Ainsi finit le dernier des Attiliens (ex Attilanis, dit Jornandès)[1] dont on puisse reconstruire la biographie à l’aide des indications de l’histoire. Les Romains, qui aimaient à jouer sur les mots, trouvèrent dans la mort de Mundus une occasion de plaisanterie. On avait découvert dans les oracles sibyllins un vers obscur qui disait que lorsque l’Afrique serait prise, le monde périrait avec sa postérité : Africâ captâ, Mundus cum nato peribit[2]. L’Afrique avait été recouvrée par Bélisaire ; Mundus et Maurice venaient de périr ; l’oracle n’était-il pas accompli ? Quelques superstitieux voulurent bien le croire, la foule n’y vit qu’un jeu de mots qui l’amusa, et ce fut l’oraison funèbre du petit-fils d’Attila devenu Romain.
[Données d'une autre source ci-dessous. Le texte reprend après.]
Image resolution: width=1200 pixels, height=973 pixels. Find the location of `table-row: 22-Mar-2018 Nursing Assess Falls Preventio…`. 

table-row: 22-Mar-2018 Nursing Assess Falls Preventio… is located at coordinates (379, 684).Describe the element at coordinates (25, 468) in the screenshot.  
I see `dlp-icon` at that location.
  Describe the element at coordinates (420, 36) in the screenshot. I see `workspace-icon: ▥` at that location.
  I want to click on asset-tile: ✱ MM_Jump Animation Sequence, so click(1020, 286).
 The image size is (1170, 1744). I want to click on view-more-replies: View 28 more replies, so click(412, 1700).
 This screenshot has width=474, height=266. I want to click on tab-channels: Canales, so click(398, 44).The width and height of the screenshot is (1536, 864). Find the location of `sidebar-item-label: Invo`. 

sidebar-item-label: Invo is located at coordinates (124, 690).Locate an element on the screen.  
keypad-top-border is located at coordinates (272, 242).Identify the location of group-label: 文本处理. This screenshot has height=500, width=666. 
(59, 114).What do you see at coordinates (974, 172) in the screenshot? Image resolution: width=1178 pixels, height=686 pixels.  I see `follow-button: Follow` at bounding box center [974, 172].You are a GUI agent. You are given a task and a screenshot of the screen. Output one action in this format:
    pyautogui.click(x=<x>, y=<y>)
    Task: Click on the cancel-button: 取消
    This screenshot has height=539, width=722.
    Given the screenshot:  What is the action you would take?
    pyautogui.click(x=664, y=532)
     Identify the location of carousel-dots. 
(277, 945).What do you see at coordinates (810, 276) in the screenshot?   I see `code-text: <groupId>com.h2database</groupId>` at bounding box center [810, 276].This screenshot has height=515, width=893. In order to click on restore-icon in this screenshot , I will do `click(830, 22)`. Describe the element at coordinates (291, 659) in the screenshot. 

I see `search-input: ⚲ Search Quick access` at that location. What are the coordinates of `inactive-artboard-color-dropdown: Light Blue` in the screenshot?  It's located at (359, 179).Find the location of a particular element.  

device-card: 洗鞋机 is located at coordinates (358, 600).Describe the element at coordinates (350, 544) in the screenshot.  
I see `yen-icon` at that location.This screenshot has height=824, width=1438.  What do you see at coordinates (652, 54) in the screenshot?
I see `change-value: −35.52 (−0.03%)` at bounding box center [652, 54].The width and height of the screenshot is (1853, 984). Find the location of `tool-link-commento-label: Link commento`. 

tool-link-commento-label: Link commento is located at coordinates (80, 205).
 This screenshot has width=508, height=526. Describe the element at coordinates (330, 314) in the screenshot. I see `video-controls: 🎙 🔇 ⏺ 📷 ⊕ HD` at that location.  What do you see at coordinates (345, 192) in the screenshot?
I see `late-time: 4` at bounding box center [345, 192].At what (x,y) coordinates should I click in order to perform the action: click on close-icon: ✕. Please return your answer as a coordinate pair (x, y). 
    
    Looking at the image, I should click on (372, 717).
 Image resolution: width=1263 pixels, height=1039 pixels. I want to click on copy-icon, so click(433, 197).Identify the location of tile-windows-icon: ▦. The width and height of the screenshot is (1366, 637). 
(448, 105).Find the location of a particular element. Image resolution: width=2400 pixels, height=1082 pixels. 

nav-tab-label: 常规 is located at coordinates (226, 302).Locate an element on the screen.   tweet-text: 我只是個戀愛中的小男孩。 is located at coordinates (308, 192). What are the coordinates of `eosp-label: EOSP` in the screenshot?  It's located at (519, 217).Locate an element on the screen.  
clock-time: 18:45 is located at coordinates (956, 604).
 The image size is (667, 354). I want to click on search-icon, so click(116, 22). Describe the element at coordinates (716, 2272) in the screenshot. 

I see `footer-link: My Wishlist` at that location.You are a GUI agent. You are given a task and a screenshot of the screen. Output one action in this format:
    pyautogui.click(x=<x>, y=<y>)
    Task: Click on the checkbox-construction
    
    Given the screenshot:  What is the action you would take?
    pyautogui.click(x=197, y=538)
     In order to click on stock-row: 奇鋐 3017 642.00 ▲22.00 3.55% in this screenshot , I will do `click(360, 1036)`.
AMEDEE THIERRY, de l’Institut.

  1. « Attilanis origine descendens. » ( Jornand, R. Get. 17.)
  2. « Tunc Romani in memoriam revocarunt sibyllinum oraculum, quod anteà decantatum prodigii loco habebant. Sic enim illud accipiebant, ut dicerent, post captam Africam, orbem cum sua progenie ad interitum redactum iri. Non erat hæec sententia vaticinii : sed prænuntiatio Africæ redditœ in ditionem romanam ; id sequebatur, tunc Mundum cum filio periturnm. Etcnim bis verbis constabat : Africâ captâ, Mundus cum nato peribit. Et quoniam Mundus latine orbem universum signiflcat, ad orbem praculum referebant. » (Procop, De Bell. Goth, lib. I, cap. 7.)